Yılın son çeyreğinde geçmiş yıllardaki gibi bir yükseliş olur mu?
Mayıs ayından bu yana işlem hacminde önemli oranda düşüş oldu. Ancak, bu düşüşe rağmen endeks en düşük seviyesi olan 31,491’den 38,250 puana kadar yükseldi. Aylar itibariyle bakıldığında ise geçmiş yıllarda sonbaharın hep borsa için bir toparlanma devresi olduğu görülüyor.
Bu yıl ise durum biraz daha farklı olacak. Gerek yurt içinde gerekse yurt dışında piyasaları etkileyecek birçok önemli gündem var. İçeride, bahar aylarındaki çalkantının etkilerinin temizlenmesinin ardından seçim tartışmaları, dışarıda ise IMF ile gözden geçirmeler ve AB ilişkileri yön belirleyici olacak. Ancak, yine de 40.000 seviyesi kırılarak 43.000 seviyelerine kadar bir çıkış hareketi olabilir.
Yatırımcıların son 3 ayda özellikle dikkat etmesi gereken konular neler?
Bu dönemde en önemli gündem maddelerini, dünyada büyümenin yavaşlaması ile Türkiye’de AB ilişkilerinin oluşturulmasını bekliyoruz. 2007’de ise dünyada durgunluk korkusu ile Türkiye’de Cumhurbaşkanlığı ve genel seçimler önem kazanacak.
Bu dönemde yatırımcılara nasıl pozisyon almalarını tavsiye ediyorsunuz?

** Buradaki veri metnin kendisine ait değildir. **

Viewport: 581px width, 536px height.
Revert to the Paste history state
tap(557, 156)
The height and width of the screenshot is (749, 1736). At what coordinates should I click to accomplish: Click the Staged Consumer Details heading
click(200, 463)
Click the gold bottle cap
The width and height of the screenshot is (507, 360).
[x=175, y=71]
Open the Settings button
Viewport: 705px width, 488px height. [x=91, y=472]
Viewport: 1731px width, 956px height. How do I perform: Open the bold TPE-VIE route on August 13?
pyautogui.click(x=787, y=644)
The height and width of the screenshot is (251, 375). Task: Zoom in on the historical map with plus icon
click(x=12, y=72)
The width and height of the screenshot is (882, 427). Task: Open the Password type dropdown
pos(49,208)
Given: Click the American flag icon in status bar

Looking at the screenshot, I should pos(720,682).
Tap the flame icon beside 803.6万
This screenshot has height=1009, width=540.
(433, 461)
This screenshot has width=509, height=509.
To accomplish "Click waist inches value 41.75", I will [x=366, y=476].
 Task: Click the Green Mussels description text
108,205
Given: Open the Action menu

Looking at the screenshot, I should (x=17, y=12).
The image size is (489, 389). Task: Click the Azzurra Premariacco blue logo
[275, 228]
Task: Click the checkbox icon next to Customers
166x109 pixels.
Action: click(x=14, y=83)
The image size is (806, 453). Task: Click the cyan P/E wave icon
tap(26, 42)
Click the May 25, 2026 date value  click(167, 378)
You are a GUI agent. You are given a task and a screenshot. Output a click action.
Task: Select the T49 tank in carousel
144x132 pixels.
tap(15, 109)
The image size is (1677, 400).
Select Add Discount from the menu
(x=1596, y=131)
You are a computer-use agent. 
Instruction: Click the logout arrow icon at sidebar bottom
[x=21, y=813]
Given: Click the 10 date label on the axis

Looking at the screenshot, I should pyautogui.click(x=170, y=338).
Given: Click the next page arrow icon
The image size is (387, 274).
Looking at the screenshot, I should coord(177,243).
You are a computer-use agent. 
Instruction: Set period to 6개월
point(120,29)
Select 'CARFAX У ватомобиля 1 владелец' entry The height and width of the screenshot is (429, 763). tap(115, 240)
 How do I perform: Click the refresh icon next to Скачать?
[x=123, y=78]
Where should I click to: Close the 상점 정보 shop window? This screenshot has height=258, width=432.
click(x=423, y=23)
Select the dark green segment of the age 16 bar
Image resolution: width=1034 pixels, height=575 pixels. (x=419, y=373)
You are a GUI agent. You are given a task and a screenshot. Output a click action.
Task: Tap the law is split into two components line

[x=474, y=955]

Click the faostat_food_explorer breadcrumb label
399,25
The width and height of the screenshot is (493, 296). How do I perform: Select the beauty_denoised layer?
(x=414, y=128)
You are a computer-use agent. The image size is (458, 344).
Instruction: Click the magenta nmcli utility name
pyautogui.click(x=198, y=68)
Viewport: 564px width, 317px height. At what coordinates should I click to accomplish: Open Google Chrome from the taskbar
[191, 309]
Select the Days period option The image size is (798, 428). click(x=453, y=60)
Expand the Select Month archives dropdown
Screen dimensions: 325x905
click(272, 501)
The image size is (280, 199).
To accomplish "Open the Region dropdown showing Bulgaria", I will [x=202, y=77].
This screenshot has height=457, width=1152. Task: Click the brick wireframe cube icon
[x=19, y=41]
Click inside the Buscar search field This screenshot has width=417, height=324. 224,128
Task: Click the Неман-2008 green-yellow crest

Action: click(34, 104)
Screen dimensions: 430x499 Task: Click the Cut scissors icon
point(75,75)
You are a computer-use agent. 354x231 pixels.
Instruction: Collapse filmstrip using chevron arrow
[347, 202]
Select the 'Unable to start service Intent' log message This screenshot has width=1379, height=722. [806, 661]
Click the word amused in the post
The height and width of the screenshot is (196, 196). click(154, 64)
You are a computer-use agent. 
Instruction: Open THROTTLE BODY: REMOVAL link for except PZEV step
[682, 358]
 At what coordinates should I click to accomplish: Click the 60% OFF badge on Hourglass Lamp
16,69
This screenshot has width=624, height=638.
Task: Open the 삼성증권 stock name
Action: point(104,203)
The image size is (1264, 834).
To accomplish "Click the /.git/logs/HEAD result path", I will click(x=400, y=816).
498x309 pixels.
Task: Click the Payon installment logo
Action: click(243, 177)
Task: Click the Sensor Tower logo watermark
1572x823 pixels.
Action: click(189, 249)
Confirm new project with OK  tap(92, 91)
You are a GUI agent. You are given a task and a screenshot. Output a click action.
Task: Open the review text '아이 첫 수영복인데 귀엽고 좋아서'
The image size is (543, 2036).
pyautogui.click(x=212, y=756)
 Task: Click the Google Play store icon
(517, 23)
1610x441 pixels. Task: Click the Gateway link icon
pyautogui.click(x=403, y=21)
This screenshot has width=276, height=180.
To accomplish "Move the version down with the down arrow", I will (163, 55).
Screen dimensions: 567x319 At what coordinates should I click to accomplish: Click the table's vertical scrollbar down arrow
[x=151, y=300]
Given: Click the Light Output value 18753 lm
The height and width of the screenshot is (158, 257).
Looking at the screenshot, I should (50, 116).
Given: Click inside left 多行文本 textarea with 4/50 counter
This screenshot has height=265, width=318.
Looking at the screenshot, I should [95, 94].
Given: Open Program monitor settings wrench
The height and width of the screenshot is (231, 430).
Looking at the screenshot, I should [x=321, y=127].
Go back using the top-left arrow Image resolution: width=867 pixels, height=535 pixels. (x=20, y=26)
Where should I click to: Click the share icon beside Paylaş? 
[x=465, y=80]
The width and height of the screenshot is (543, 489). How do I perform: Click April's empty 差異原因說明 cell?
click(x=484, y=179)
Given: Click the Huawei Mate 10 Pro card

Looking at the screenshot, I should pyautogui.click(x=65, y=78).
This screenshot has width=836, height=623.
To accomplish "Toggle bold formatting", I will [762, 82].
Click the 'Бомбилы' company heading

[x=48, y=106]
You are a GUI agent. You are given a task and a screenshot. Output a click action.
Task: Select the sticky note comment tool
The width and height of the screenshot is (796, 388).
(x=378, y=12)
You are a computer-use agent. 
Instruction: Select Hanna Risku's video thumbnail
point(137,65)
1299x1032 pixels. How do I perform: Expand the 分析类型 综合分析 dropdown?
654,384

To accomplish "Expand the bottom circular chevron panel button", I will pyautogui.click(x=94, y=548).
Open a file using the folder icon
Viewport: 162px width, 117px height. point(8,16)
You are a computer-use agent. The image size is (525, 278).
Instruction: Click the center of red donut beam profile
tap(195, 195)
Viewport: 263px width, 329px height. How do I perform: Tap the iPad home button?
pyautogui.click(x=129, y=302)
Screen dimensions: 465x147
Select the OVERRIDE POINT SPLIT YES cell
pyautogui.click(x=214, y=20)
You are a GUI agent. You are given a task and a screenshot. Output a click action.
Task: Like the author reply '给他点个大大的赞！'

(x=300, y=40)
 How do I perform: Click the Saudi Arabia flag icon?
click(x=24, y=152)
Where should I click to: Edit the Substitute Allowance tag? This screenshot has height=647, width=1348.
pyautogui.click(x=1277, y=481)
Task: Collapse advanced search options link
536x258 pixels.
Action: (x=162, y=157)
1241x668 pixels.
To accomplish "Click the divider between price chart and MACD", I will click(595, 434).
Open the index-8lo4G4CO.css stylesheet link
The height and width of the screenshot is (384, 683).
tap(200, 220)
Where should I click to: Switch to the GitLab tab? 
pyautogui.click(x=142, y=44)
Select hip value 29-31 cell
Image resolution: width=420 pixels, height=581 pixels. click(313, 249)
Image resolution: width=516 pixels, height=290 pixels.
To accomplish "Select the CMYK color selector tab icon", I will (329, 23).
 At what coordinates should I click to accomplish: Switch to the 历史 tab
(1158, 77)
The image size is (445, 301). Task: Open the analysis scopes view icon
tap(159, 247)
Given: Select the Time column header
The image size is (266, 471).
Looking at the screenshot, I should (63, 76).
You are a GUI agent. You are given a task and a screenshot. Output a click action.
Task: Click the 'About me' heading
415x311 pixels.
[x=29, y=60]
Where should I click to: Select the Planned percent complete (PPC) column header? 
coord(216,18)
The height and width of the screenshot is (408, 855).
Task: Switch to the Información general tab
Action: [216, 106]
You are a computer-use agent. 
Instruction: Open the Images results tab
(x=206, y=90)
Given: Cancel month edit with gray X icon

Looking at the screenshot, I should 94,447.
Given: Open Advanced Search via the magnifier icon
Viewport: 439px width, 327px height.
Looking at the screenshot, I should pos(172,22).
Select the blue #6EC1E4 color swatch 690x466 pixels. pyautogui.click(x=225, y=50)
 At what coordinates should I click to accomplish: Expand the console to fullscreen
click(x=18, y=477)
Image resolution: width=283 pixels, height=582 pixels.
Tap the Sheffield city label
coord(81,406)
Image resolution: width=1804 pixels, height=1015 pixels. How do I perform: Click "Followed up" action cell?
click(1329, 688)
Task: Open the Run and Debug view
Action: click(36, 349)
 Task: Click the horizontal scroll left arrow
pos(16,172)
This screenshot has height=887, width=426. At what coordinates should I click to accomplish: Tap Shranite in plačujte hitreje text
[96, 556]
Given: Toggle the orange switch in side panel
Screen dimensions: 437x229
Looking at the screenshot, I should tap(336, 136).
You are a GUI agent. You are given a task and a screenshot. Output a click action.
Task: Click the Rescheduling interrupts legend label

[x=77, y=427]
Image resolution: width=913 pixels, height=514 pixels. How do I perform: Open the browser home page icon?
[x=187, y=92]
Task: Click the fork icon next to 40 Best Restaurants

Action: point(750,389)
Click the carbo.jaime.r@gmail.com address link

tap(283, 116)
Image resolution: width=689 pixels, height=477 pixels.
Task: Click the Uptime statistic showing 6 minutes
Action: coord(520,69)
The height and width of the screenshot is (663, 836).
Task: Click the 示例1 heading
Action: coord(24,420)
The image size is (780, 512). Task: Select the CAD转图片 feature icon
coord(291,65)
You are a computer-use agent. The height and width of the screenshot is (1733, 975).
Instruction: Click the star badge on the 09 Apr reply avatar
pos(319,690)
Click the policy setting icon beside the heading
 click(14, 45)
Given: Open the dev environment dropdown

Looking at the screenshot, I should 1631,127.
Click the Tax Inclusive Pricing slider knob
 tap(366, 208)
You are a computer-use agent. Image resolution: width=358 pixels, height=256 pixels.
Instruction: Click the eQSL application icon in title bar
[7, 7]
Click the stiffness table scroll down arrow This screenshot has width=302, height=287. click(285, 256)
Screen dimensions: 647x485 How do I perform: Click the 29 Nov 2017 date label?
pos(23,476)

Tüm yatırımcılara, öncelikle risklerini bilerek ve gerekirse uzmanlara danışarak yatırımlarını yapmalarını önermeye devam ediyoruz. Yatırımlarda risk yönetimi, sabır ve disiplin, başarının ön şartı. Maalesef Türk yatırımcılarının en önemli sorunu da bu konularda. Önümüzdeki dönemde riskler nedeniyle hisse bazında hareketlilikler daha ön plana çıkacak. Bu nedenle hisse seçimi iyi yapılmalı.
Bu konuyu biraz açar mısınız?
AB uyum sürecinde Türkiye’ye doğrudan yatırımların 2005 ve 2006 yılının ilk yarısı kadar olmasa bile sürmesi bekleniyor. Bu ise hisse bazlı şirket satın almalarına ve muhtemel çağrı fiyatlarına bağlı hareketleri otomatikman sağlayacak.
Ek olarak 6 ay bilançosunu açıklayan 310 şirketin 148’nin zarar açıklaması borsada endeksten daha çok hisse bazlı hareketleri öne çıkaracak.
Enerji dağıtım ihalelerinin piyasaya etkisi nasıl olur?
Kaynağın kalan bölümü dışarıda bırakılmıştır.